──────── Material shown
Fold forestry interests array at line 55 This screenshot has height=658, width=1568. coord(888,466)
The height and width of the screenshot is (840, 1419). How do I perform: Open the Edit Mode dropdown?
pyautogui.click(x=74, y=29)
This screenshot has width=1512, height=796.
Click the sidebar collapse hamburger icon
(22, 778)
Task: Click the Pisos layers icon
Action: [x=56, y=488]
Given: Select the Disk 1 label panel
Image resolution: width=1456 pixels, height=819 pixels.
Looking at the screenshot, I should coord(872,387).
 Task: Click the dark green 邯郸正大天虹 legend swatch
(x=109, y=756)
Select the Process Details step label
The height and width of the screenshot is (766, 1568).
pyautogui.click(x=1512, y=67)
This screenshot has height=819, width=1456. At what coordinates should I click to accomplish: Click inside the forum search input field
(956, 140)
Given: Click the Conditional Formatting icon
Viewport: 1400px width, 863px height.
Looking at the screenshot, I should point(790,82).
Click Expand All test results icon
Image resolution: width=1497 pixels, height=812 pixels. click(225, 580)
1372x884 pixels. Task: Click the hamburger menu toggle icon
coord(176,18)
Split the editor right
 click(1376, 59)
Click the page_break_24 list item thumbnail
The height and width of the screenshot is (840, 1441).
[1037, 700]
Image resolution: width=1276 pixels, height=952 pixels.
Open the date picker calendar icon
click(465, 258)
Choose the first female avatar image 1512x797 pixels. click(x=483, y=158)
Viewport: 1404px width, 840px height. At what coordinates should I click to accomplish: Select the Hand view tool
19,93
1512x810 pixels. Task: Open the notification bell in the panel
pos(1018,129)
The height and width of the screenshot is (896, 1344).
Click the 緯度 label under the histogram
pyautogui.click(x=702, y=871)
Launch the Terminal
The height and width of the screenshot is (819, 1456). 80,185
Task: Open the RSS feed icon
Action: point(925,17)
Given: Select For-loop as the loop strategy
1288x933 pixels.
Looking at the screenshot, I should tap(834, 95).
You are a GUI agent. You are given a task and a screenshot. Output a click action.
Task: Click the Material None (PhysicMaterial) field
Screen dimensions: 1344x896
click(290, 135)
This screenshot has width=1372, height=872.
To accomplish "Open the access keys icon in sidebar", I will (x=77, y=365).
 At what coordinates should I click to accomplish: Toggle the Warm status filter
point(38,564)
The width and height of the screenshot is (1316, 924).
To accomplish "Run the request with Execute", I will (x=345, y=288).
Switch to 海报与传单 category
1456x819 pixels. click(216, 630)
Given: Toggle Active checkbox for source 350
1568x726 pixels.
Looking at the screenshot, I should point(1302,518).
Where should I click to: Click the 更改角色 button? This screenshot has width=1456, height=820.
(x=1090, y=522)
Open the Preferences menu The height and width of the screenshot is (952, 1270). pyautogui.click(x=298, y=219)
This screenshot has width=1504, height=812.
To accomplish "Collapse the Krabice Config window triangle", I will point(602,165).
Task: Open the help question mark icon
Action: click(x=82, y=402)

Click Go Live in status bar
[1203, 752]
────────────────
• Activity
Transcribe all of the material exactly. Omit nothing.

• Answer below
Fold forestry interests array at line 55 This screenshot has height=658, width=1568. coord(888,466)
The height and width of the screenshot is (840, 1419). How do I perform: Open the Edit Mode dropdown?
pyautogui.click(x=74, y=29)
This screenshot has width=1512, height=796.
Click the sidebar collapse hamburger icon
(22, 778)
Task: Click the Pisos layers icon
Action: [x=56, y=488]
Given: Select the Disk 1 label panel
Image resolution: width=1456 pixels, height=819 pixels.
Looking at the screenshot, I should coord(872,387).
 Task: Click the dark green 邯郸正大天虹 legend swatch
(x=109, y=756)
Select the Process Details step label
The height and width of the screenshot is (766, 1568).
pyautogui.click(x=1512, y=67)
This screenshot has height=819, width=1456. At what coordinates should I click to accomplish: Click inside the forum search input field
(956, 140)
Given: Click the Conditional Formatting icon
Viewport: 1400px width, 863px height.
Looking at the screenshot, I should point(790,82).
Click Expand All test results icon
Image resolution: width=1497 pixels, height=812 pixels. click(225, 580)
1372x884 pixels. Task: Click the hamburger menu toggle icon
coord(176,18)
Split the editor right
 click(1376, 59)
Click the page_break_24 list item thumbnail
The height and width of the screenshot is (840, 1441).
[1037, 700]
Image resolution: width=1276 pixels, height=952 pixels.
Open the date picker calendar icon
click(465, 258)
Choose the first female avatar image 1512x797 pixels. click(x=483, y=158)
Viewport: 1404px width, 840px height. At what coordinates should I click to accomplish: Select the Hand view tool
19,93
1512x810 pixels. Task: Open the notification bell in the panel
pos(1018,129)
The height and width of the screenshot is (896, 1344).
Click the 緯度 label under the histogram
pyautogui.click(x=702, y=871)
Launch the Terminal
The height and width of the screenshot is (819, 1456). 80,185
Task: Open the RSS feed icon
Action: point(925,17)
Given: Select For-loop as the loop strategy
1288x933 pixels.
Looking at the screenshot, I should tap(834, 95).
You are a GUI agent. You are given a task and a screenshot. Output a click action.
Task: Click the Material None (PhysicMaterial) field
Screen dimensions: 1344x896
click(290, 135)
This screenshot has width=1372, height=872.
To accomplish "Open the access keys icon in sidebar", I will (x=77, y=365).
 At what coordinates should I click to accomplish: Toggle the Warm status filter
point(38,564)
The width and height of the screenshot is (1316, 924).
To accomplish "Run the request with Execute", I will (x=345, y=288).
Switch to 海报与传单 category
1456x819 pixels. click(216, 630)
Given: Toggle Active checkbox for source 350
1568x726 pixels.
Looking at the screenshot, I should point(1302,518).
Where should I click to: Click the 更改角色 button? This screenshot has width=1456, height=820.
(x=1090, y=522)
Open the Preferences menu The height and width of the screenshot is (952, 1270). pyautogui.click(x=298, y=219)
This screenshot has width=1504, height=812.
To accomplish "Collapse the Krabice Config window triangle", I will point(602,165).
Task: Open the help question mark icon
Action: click(x=82, y=402)

Click Go Live in status bar
[1203, 752]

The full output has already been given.